++++ Information ++++
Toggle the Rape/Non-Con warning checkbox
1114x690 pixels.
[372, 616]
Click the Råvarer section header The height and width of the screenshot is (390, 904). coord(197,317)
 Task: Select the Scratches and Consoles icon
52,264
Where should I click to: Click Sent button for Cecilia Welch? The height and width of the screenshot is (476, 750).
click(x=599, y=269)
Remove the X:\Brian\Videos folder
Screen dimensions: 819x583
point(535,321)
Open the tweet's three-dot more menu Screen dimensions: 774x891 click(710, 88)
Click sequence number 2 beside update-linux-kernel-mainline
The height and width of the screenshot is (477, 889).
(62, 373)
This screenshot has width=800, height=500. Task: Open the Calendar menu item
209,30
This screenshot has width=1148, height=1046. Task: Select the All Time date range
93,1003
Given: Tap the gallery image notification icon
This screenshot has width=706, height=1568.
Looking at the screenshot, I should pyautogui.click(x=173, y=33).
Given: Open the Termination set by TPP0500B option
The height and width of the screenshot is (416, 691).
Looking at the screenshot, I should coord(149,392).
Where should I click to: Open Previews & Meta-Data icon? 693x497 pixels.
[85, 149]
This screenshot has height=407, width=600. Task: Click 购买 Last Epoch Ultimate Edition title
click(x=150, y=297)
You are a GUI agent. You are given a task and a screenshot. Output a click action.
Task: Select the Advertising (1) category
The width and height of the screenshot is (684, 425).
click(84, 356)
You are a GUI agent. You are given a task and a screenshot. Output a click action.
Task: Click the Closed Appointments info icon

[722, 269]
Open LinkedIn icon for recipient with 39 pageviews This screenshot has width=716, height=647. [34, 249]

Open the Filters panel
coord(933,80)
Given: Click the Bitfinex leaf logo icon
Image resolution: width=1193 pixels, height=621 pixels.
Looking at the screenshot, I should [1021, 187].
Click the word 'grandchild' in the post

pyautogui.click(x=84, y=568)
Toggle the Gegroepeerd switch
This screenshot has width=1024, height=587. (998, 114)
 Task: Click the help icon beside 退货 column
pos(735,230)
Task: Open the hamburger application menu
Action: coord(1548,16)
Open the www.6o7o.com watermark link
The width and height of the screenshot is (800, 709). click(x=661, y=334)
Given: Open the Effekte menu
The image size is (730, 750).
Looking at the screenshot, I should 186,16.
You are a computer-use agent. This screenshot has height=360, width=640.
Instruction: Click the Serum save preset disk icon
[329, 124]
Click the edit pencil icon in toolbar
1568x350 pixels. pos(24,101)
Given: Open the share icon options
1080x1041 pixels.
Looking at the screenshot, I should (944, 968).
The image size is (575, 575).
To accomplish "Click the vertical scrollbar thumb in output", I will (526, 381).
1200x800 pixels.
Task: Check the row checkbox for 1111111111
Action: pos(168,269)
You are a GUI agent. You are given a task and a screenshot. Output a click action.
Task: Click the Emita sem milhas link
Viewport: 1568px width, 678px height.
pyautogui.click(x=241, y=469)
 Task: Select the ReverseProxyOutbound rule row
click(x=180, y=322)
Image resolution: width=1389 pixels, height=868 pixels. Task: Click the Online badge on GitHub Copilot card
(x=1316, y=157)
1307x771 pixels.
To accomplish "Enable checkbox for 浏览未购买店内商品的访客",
++++
What is expected:
Scan the entries above for the line containing "Where should I click to: Click", and copy it and all lines after it exactly, down to and including the line containing "Task: Select the Advertising (1) category".

Answer:
Where should I click to: Click Sent button for Cecilia Welch? The height and width of the screenshot is (476, 750).
click(x=599, y=269)
Remove the X:\Brian\Videos folder
Screen dimensions: 819x583
point(535,321)
Open the tweet's three-dot more menu Screen dimensions: 774x891 click(710, 88)
Click sequence number 2 beside update-linux-kernel-mainline
The height and width of the screenshot is (477, 889).
(62, 373)
This screenshot has width=800, height=500. Task: Open the Calendar menu item
209,30
This screenshot has width=1148, height=1046. Task: Select the All Time date range
93,1003
Given: Tap the gallery image notification icon
This screenshot has width=706, height=1568.
Looking at the screenshot, I should pyautogui.click(x=173, y=33).
Given: Open the Termination set by TPP0500B option
The height and width of the screenshot is (416, 691).
Looking at the screenshot, I should coord(149,392).
Where should I click to: Open Previews & Meta-Data icon? 693x497 pixels.
[85, 149]
This screenshot has height=407, width=600. Task: Click 购买 Last Epoch Ultimate Edition title
click(x=150, y=297)
You are a GUI agent. You are given a task and a screenshot. Output a click action.
Task: Select the Advertising (1) category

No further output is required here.